Quality of Life/Right Direction, or

Quality of Life/Right Direction, or Merely Who’s In The Driver’s Seat? – The Sunday Washington Post ran a front page article under the headline, “Pr. George’s Perspectives Split Along Color Lines: Blacks More Satisfied With County, Poll Finds.”

Prince George’s County, Maryland, a Washington suburb, is “one of the few majority-black suburban counties in the country,” the Post noted, and it “has long been viewed as a national model of racial diversity and a testing ground for relations between the black and white middle class.” Over the past decade blacks have grown to more than 60% of the population.

Excerpts from the Post‘s poll findings:

Blacks were twice as likely to be satisfied with the public schools and to view the police force as being overly aggressive…. 53 percent of whites have talked in the past year about leaving Prince George’s, compared with 39 percent of blacks.

The Post’s survey found that blacks are far more satisfied than whites with the county, with more than eight in 10 ranking it as a good or excellent place to live, 22 percentage points higher than whites.
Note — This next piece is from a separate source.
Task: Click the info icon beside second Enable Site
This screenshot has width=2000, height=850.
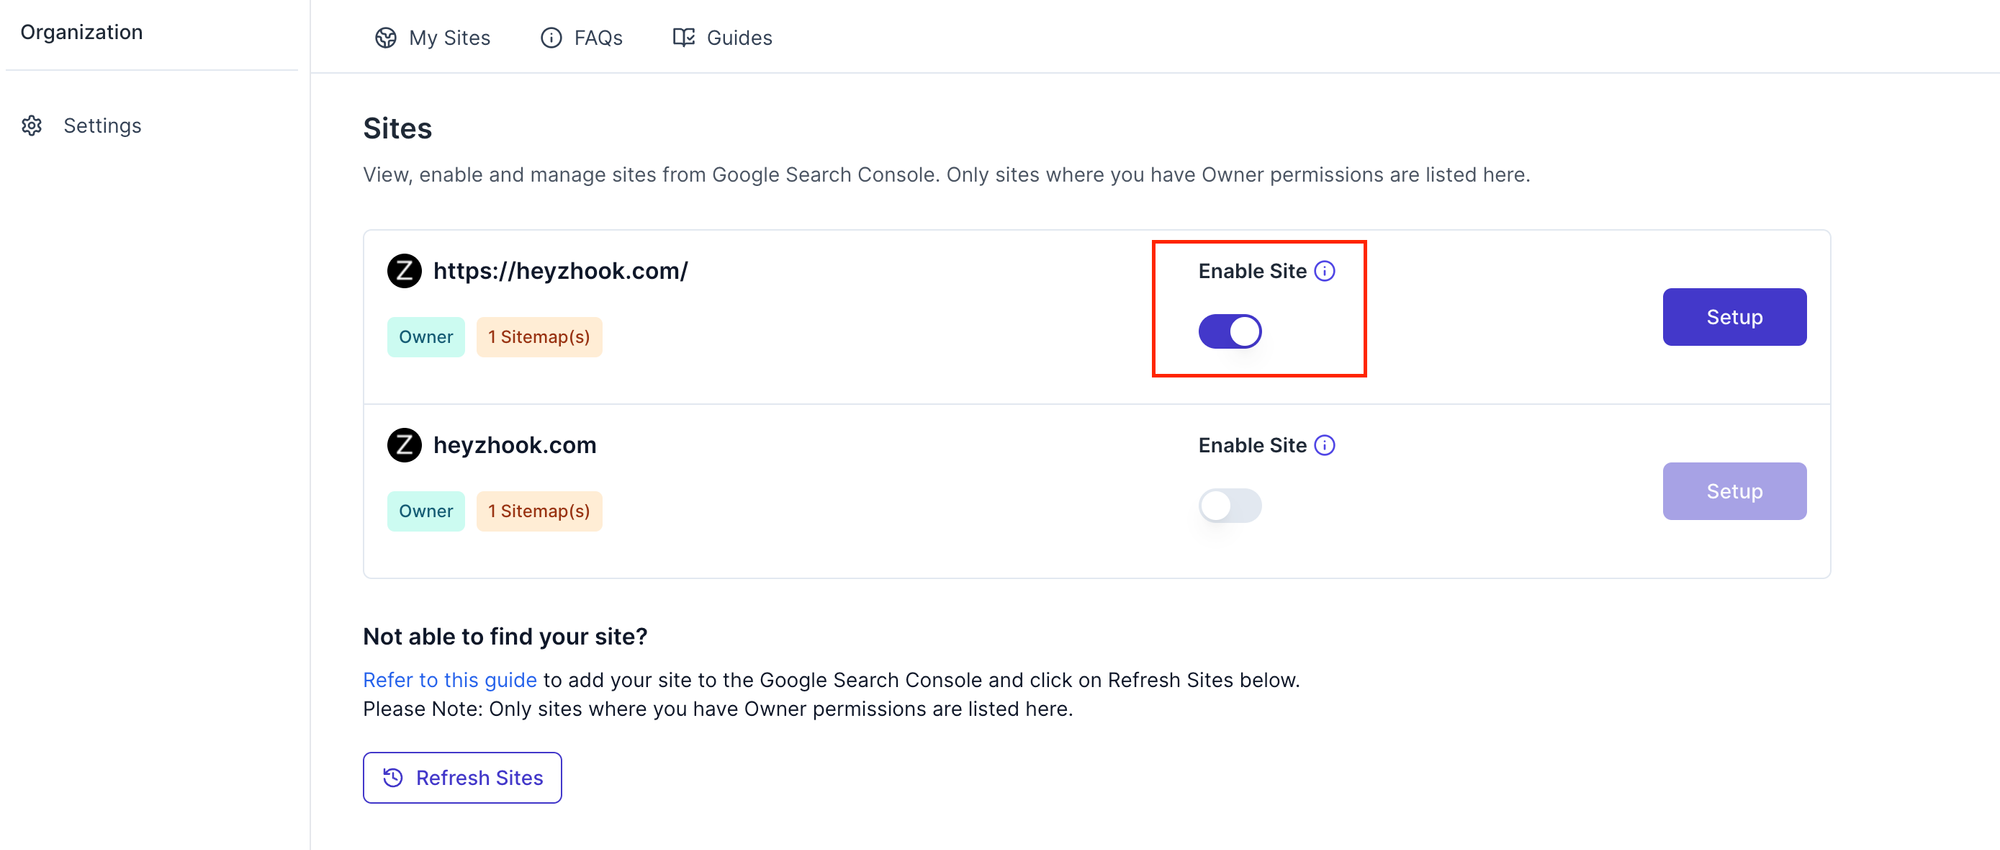Action: pyautogui.click(x=1324, y=445)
Twice as many blacks as whites gave public schools and schools chief Iris T. Metts favorable marks. And more than six in 10 blacks said they approved of the job performance of Curry [County Executive], compared with about four in 10 whites.
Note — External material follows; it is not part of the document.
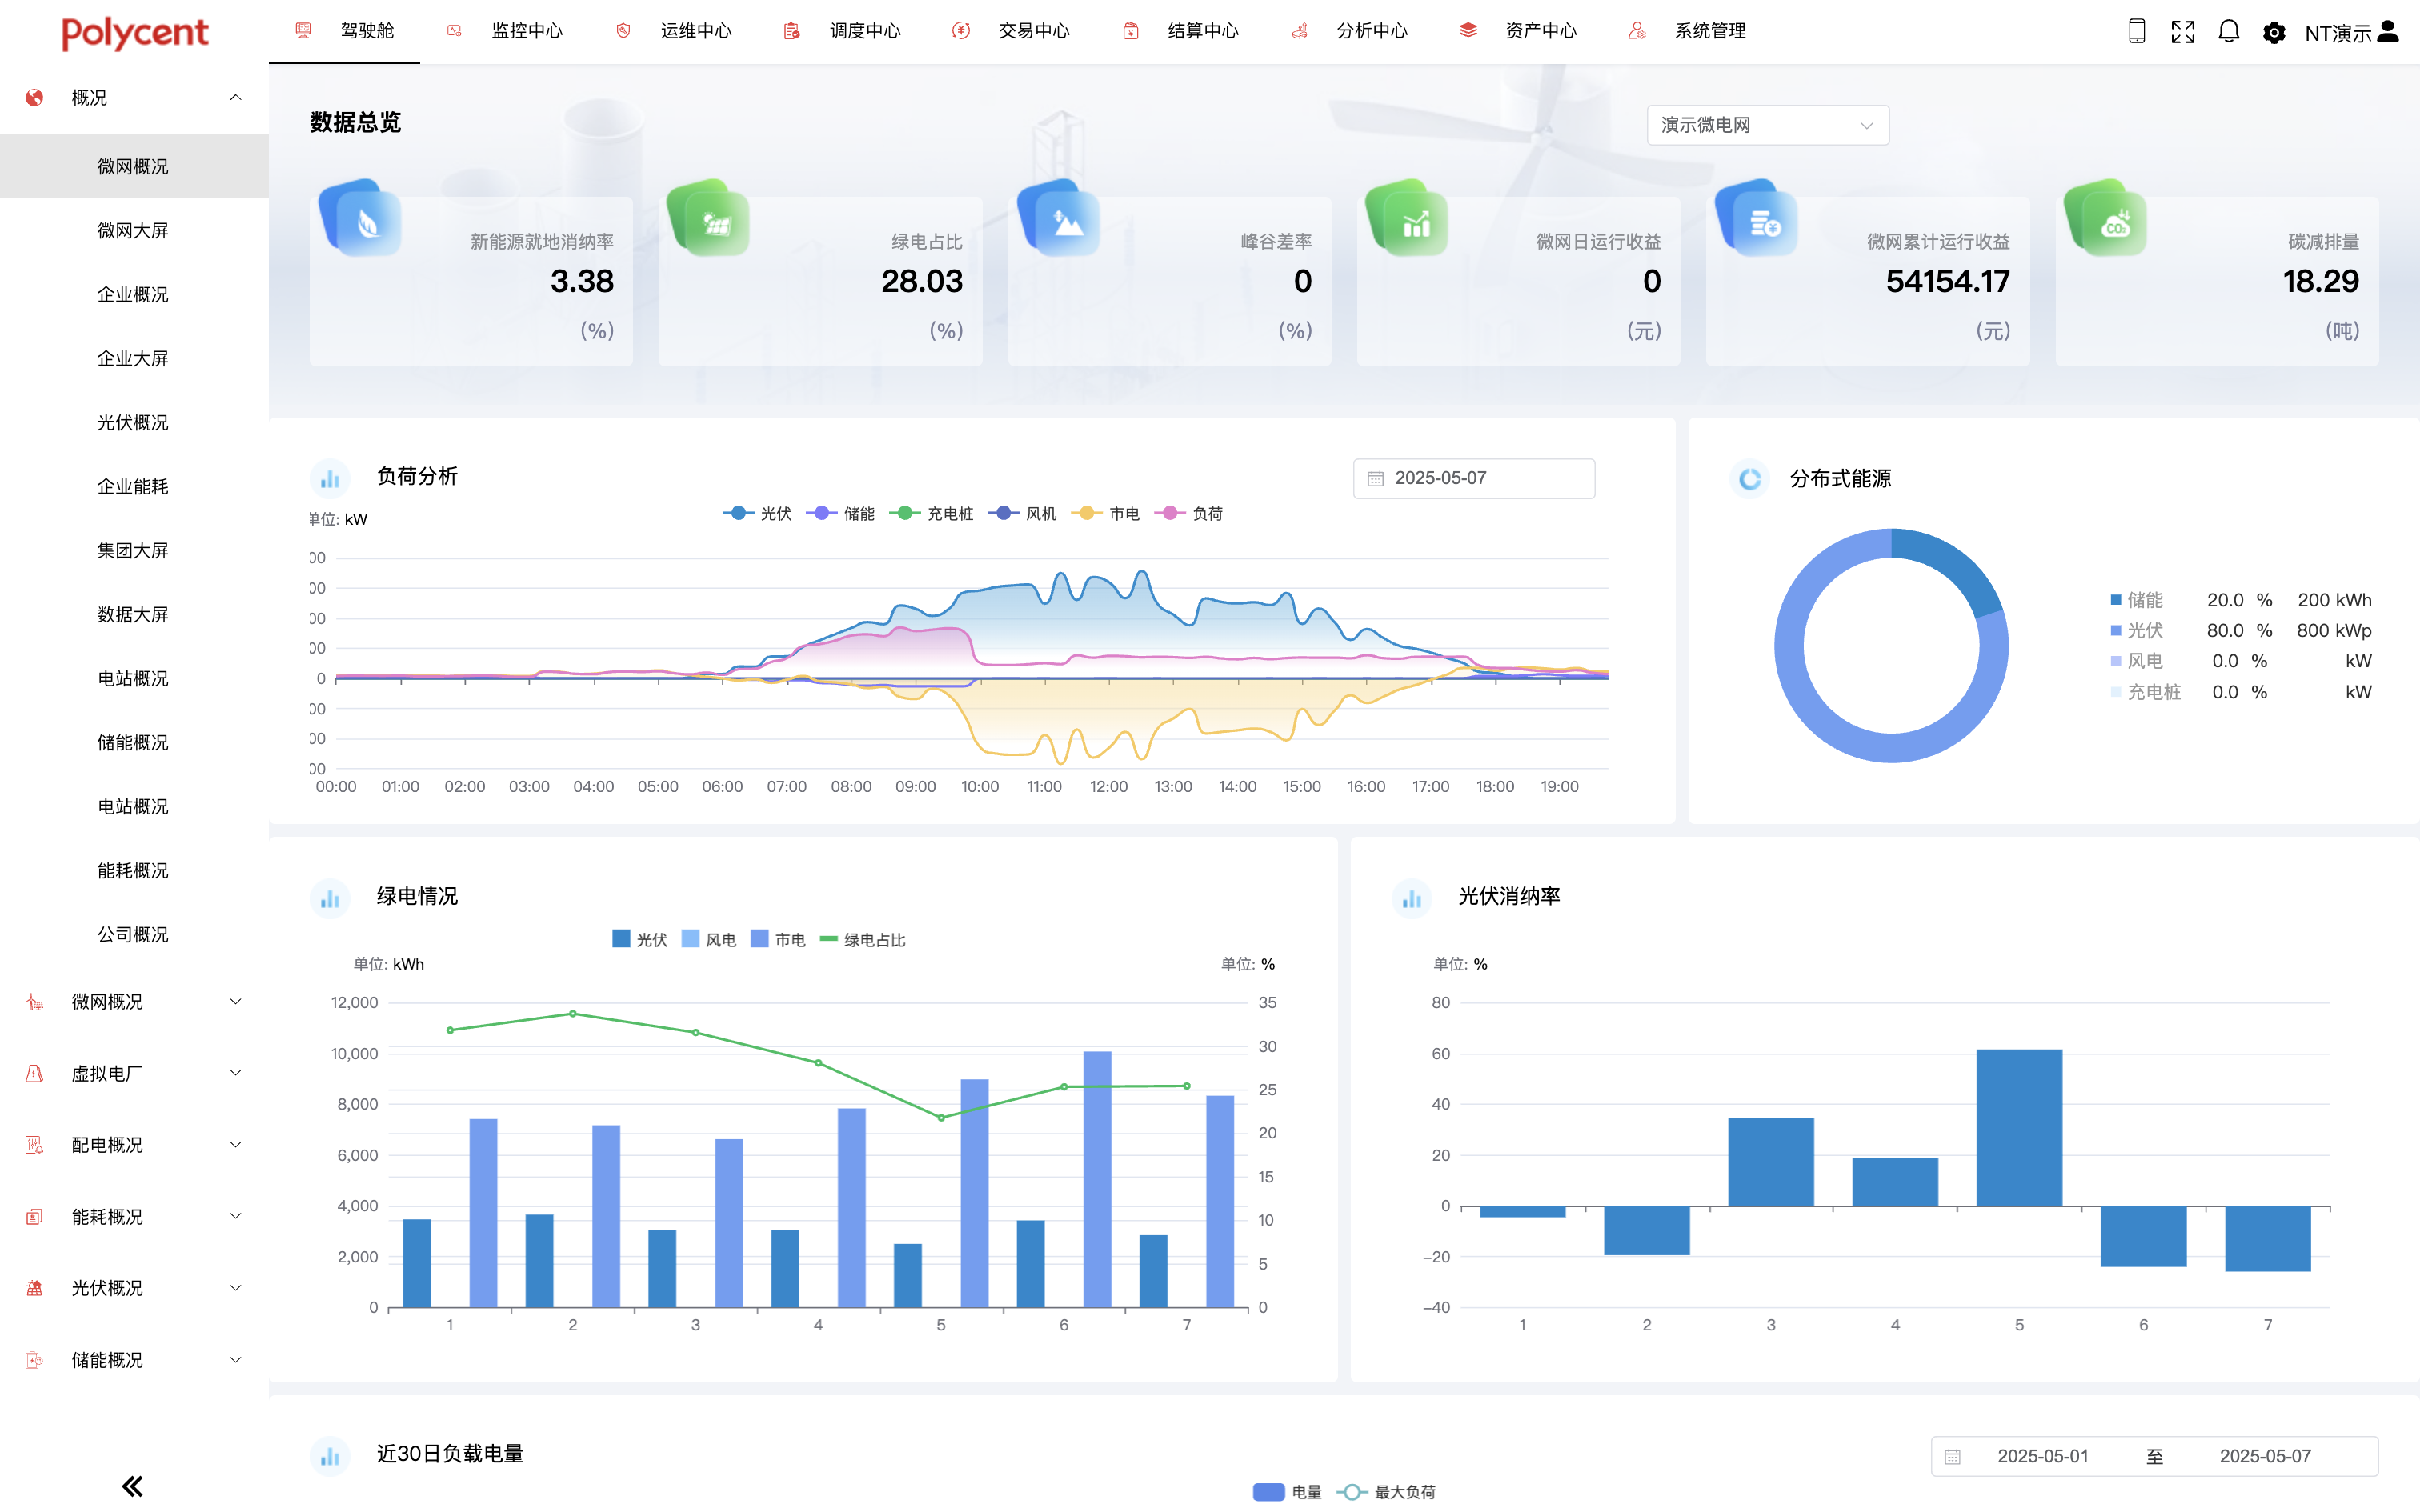
Task: Go to 微网大屏 in sidebar
Action: click(132, 230)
The poll suggests that whites’ views of the county were significantly more pessimistic than blacks. Nearly six in 10 whites said Prince George’s had “gotten pretty seriously off on the wrong track.” A small majority of blacks, on the other hand, said the county was moving in the right direction.

Not surprisingly, the Post found that “the attitude of blacks’ [sic] have [sic] changed” since blacks have become politically dominant in the county. (However, the Post‘s grammar, or lack of it, is surprising.)

An interesting question, unmentioned in the article, is whether these poll findings have any implications for the myriad national polls asking about “quality of life” and whether we’re “heading in the right direction.” Alvin Thornton, a prominent political science professor at Howard University, did say of the polling results showing white dissatisfaction that “This is the way a minority feels, that it’s part of something that is changing and that it cannot control. It reflects a sense of marginalization….”

But if that is true, do we then need to revise how we interpret national polls that compare racial attitudes? To pick just one example, a 1997 Gallup survey found “a sharp decline in optimism since 1980; only 33 percent of blacks (versus 58 percent of whites) thought both the quality of life for blacks and race relations had gotten better.” (quoted in Stephan and Abigail Thernstrom, “Black America: Progress & Prospects,” Brookings Review 16, No. 2, March 22, 1998). Maybe the decline in optimism reflects dissatisfaction with minority status more than any change in objective circumstances.

If polling always reflects minorities’ dissatisfaction because of their perceived marginalization, maybe we need to re-evaluate their pessimism as expressed in polls, whatever the color of the minority in question.